Sometimes you have a great landscape or seascape photo, but it just seems to be lacking that extra-special something. What can you do to fix it?
In this article, we’ll be looking at enriching your seascapes and landscapes with bi-color toning and adjustable gradients using the tools in Luminar 2018.
First, open your image in Luminar 2018:
This seascape should work well with bi-color toning and the adjustable gradients.
What is Bi-Color Toning?
This filter simulates the effect of a traditional glass bi-color filter. It uses two colors that you can choose yourself – one for the top of the image, and one for the bottom. It applies a soft transition to tone the image, and is a great choice for landscapes and seascapes where you may want the sky to take on one tone, and the land or sea a different one.
You will find the Bi-Color filter by clicking the ‘add filters’ button on the top right-hand side of the screen:
This will bring up a menu that drops down, displaying all the filters in distinct categories, such as ‘professional’, ‘creative’, ‘utility’ etc. The Bi-Color filter is under the Utility menu, and when you click it, it will add the Bi-Color filter controls to the workspace on the right. They look like this:
The filter is fully customizable, and you can adjust the amount you wish to apply, the amount of blending, the areas you want each color to cover with the vertical shift, and you can also use the rotation slider to move the toning around.
You can choose from a range of predetermined toning presets by clicking on the ‘toning preset’ colors, or you can choose a top and bottom color of your choice by clicking on either of the colors. It will bring up a color picker like this:
It took me a bit of experimenting and adjusting to find the colors I liked and that I thought worked well together, but that’s the beauty of using the Bi-Color toner. You can get a totally unique and creative result with it. Remember, there’s no right or wrong in photography; it’s about your creative choices, not anyone else’s.
This is the before/after split when I applied the Bi-Color toning:
The colors I chose have made the sky and some of the sea a lovely purple hue, and the bottom colors are warmer.
We haven’t finished yet with the changes, though. We’re now going to apply an adjustable gradient to the image. First, we’ll apply the gradient on its own, then add back the Bi-Color toning we just did. You can use these or other filters together or separately. To turn off the Bi-Color filter for now, just click the eye icon to the right of the panel, and it will remove the changes until you click the eye to turn them back on again.

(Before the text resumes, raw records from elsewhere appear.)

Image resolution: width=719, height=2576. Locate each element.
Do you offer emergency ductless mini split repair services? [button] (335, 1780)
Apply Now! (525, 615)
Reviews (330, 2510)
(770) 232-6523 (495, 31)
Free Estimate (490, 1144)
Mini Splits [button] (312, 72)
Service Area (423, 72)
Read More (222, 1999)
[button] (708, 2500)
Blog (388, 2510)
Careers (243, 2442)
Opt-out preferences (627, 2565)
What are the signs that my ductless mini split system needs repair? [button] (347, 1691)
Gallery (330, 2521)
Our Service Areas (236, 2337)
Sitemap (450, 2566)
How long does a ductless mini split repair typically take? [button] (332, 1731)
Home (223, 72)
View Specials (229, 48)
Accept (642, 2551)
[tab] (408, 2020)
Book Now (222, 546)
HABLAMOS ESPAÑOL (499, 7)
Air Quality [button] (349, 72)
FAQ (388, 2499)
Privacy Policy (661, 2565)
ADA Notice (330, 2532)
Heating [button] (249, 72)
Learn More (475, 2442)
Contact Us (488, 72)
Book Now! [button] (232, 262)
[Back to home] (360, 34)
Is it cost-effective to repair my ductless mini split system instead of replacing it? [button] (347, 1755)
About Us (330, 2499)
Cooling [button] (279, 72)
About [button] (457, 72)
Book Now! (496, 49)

Adding an Adjustable Gradient
The Adjustable Gradient filter lets you selectively adjust contrast, exposure, vibrance and warmth on two different parts of the image. These adjustments again work well where there is sky and ground, or sea in an image.
I opened the Adjustable Gradient filter in the same way I opened the Bi-Color one—it’s under the Utility menu again.

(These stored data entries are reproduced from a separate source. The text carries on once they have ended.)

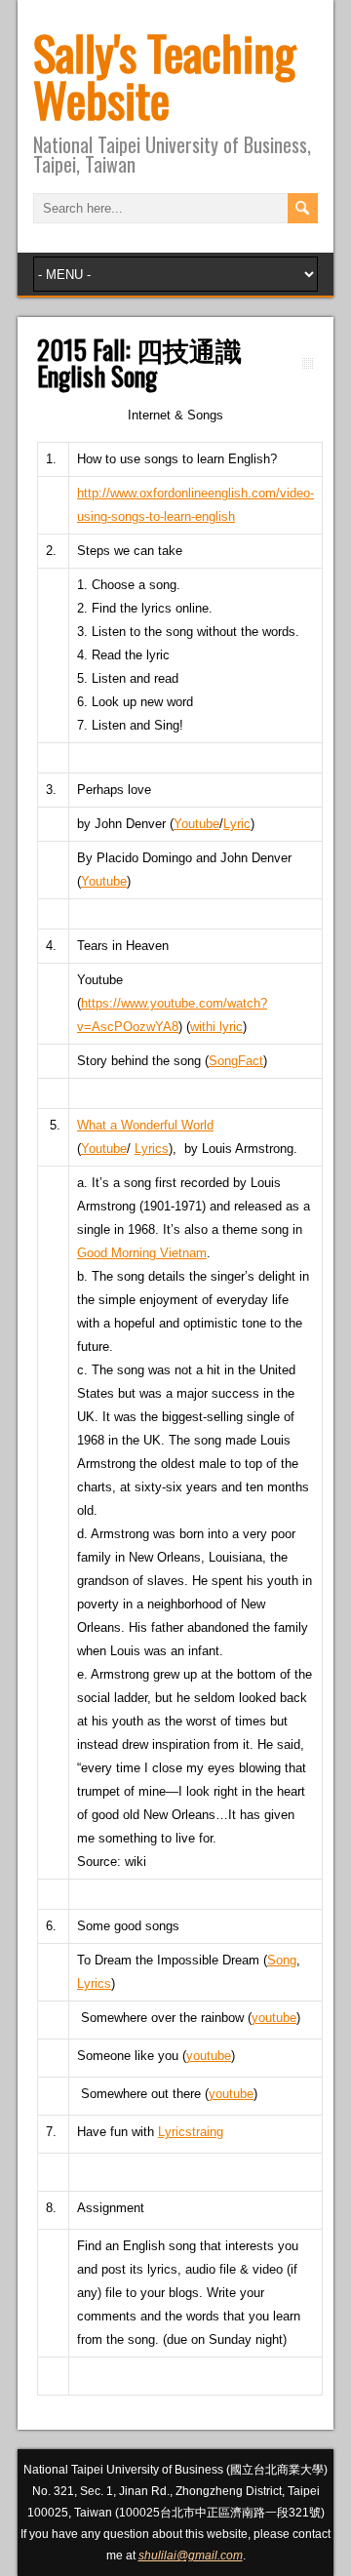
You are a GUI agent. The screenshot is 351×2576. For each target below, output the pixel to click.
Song (281, 1960)
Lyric (237, 823)
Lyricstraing (190, 2131)
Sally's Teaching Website (164, 76)
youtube (274, 2017)
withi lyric (216, 1026)
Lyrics (152, 1148)
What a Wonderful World (145, 1125)
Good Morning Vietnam (142, 1253)
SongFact (236, 1060)
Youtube (196, 823)
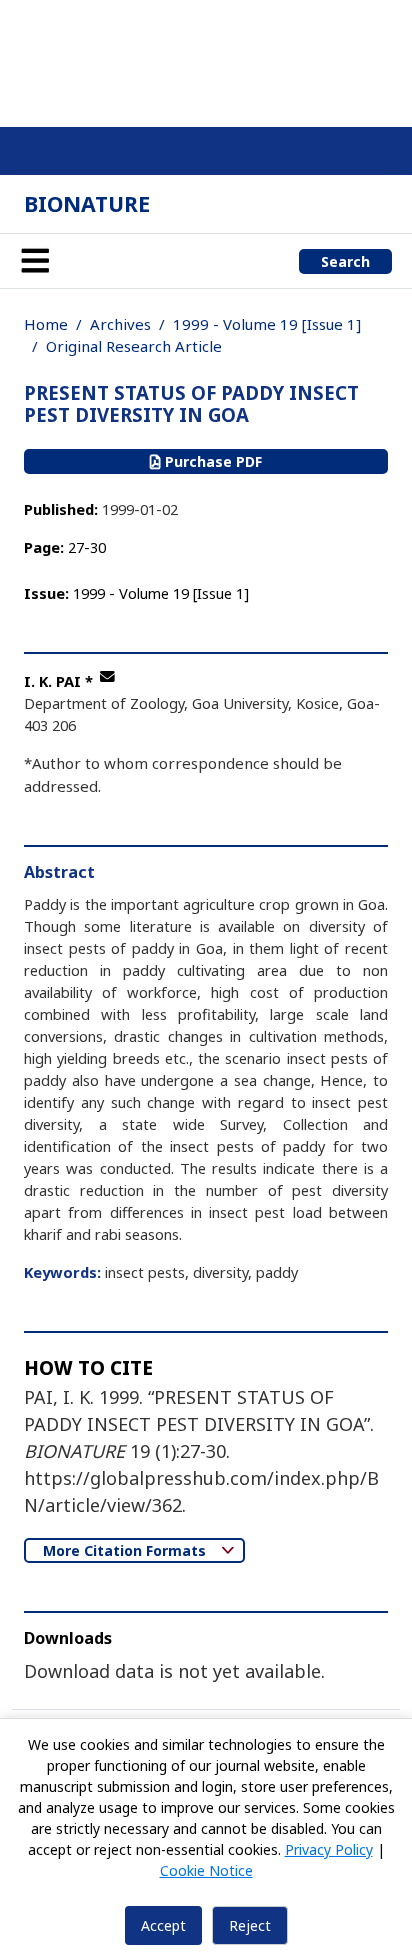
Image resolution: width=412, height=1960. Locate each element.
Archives (120, 324)
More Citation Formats (126, 1550)
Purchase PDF (211, 461)
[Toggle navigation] (35, 261)
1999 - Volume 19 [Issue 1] (267, 324)
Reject (250, 1925)
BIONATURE (87, 203)
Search (345, 261)
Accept (163, 1925)
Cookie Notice (206, 1870)
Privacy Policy (329, 1849)
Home (46, 324)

You will notice that there is a Top and Bottom button selection. These control the adjustments for the top and bottom of your image. We’ll start with the top adjustments. As you can see above, I increased the vibrance and warmth but left the other sliders alone. Here is the image after the top adjustments:
I used the sliders to add warmth and vibrance to the sky and sea at the top of the image.
Now for the bottom adjustments:
I increased the exposure to lift the shadows in the bottom of the image, and again adjusted the warmth and vibrance:
Here’s the before/after split for the final image. The original file is on the left, the Adjustable Gradient enhanced is on the right:
The photo is now much brighter and more vibrant. Those are the effects you can create using the filters separately. Now let’s add back the Bi-Color toning to the adjustable gradient image to see what we get:
I adjusted the amount of both filters by using the Filters Amount slider at the bottom. Here is the before/after split:
The two combined make the image more warm and vibrant.
Landscape With Bi-Color Toning
Let’s try enhancing a landscape shot with Bi-Color and the Adjustable Gradient. The colors are a bit muted for a start, so let’s apply some Bi-Color toning and see what happens:
This orange/blue combination has really warmed up the colors. You may have noticed that I keep the amount slider fairly low, as anything above this would just be too garish.
Let’s apply the adjustable gradient filter now:
This is the image with the top adjustments. Note that this time I have left the Bi-Color Toning filter turned on, so we can see the adjustments as we add the gradient.
This is with the bottom adjustments:
I raised the exposure on the bottom, and warmed it up too. Here is the before/after split with the Bi-Color toning and Adjustable Gradient applied on the right-hand side:
There is quite a dramatic difference!
Here’s another before and after image using the Bi-Color Toning and Adjustable Gradient tools:
The before part of the image is on the left, and the adjusted one is on the right. As you can see, it makes the image much warmer and more vibrant.
You can get some impressive results in a short time using Luminar 2018’s Bi-Color toning and Adjustable Gradient filters. The best thing of all is that you can experiment as much as you like, because the changes are all non-destructive until you decide you’re happy with the results and want to save the changes you’ve made.